I pulled the plug on Charter Cable TV this summer because the cost finally got to the point where it was throwing money away NOT to go to satellite TV. So I have a south-facing dish on my roof and I now get about double the number of channels cable offered, and about five times the number of hi-def channels, which are essentially the only ones I watch, for half the price.
But, like many folks in the suburbs, my only source for broadband internet is Charter, so I was essentially forced to keep Charter as my Internet Service Provider. Since the radio microphone was taken away from me a year ago, my livelihood depends on having broadband internet access. (And I hope the IRS is reading this!)
Remember when the politicians were going to save us all from higher cable rates by enacting that law a couple years ago? The one AT+T spent so much money getting passed? The State Journal yesterday editorialized that it’s really paying off.
Huh?
My friend Barry Orton, a UW Telecommunications guru who is a national expert on this stuff, and also edits Paul Soglin’s blog “Waxing America”, wrote a post for the blog Monday giving evidence that what he warned us was going to happen - higher rates and less service - is happening.
Don’t tell me I should check out AT+T “U-verse”. My sparsely-populated suburban neighborhood is served with twisted copper pairs of wire, and AT+T can’t even give me a date when they “think” they “might” run fiber-optic to us. So it’s a phone modem at 56K - maybe - or 10 meg from Charter.
I’ll give Charter this: I speed-test my connection regularly, and they do deliver 10 meg. And in the past five months, it has not been “down” one time. They’re delivering exactly what they promised. And yes, when it rains hard, my satellite TV signal DOES go out - sometimes for a couple minutes. So there are trade-offs.

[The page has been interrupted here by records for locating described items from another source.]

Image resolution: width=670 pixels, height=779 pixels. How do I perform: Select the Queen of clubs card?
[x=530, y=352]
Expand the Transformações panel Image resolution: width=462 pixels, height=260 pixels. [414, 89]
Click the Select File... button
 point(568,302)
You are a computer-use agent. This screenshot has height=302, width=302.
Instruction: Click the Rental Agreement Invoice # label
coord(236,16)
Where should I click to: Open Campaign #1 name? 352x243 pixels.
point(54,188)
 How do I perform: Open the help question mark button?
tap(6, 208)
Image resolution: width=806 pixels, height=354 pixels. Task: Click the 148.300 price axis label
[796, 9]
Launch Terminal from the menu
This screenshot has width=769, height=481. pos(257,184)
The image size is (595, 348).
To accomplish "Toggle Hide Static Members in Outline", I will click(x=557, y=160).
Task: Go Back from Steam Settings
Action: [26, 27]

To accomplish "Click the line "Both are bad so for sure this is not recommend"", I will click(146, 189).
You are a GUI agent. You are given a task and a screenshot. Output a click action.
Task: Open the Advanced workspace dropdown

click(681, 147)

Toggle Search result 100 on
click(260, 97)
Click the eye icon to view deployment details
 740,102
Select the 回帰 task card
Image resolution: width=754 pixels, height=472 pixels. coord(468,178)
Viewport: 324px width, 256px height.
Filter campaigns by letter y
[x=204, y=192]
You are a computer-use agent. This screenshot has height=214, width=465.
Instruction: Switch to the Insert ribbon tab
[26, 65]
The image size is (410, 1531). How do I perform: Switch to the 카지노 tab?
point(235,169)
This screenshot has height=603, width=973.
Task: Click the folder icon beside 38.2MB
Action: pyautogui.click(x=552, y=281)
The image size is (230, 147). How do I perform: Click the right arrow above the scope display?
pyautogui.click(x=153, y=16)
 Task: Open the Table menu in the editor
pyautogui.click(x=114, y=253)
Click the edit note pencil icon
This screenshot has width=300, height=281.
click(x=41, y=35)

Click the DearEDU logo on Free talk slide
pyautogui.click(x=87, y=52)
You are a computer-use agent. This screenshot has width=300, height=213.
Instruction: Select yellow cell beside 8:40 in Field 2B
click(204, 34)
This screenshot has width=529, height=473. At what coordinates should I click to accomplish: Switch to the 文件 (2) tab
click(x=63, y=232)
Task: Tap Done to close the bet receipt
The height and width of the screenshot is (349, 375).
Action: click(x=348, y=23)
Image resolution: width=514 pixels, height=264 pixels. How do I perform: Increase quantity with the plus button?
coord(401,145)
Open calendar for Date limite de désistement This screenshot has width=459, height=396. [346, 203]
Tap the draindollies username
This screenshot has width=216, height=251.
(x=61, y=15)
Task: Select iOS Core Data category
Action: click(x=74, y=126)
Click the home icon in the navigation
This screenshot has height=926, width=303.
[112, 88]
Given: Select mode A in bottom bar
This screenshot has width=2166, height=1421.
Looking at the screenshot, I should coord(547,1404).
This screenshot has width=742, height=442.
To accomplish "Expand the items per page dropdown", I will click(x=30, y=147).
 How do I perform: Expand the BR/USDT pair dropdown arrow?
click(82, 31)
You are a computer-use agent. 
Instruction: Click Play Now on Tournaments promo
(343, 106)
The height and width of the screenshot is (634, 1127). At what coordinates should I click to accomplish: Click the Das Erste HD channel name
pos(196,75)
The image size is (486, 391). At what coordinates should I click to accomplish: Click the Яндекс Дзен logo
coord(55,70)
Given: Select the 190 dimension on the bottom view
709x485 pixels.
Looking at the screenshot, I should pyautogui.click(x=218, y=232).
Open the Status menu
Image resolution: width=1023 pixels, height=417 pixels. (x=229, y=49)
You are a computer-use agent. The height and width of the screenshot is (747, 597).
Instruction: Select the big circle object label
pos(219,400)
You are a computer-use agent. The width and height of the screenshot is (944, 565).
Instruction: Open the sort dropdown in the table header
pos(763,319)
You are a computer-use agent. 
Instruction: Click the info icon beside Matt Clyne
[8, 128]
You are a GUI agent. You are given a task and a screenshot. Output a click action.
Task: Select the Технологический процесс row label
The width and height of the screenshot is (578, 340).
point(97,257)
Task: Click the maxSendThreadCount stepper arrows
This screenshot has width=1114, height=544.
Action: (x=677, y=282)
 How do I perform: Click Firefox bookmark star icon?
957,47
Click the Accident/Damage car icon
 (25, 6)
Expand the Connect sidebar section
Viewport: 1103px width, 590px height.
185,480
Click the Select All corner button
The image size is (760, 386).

But what’s with the huge “fee increases” from Charter? Who do they think they are - my bank? Or the government?
Two true statements:
ReplyDelete$3 to $5 is an increase of 67%.
$5 is 167% of $3.
When you said the increase was 167%, you were essentially combining these two statements to end up with something that's mathematically incorrect.
Sorry to be a nitpicker but one of my pet peeves is sloppy math in the media.
I hate it when my math is crappy...thanks for pointing it out. I try very hard to not be one of those people in the media who are innumerate.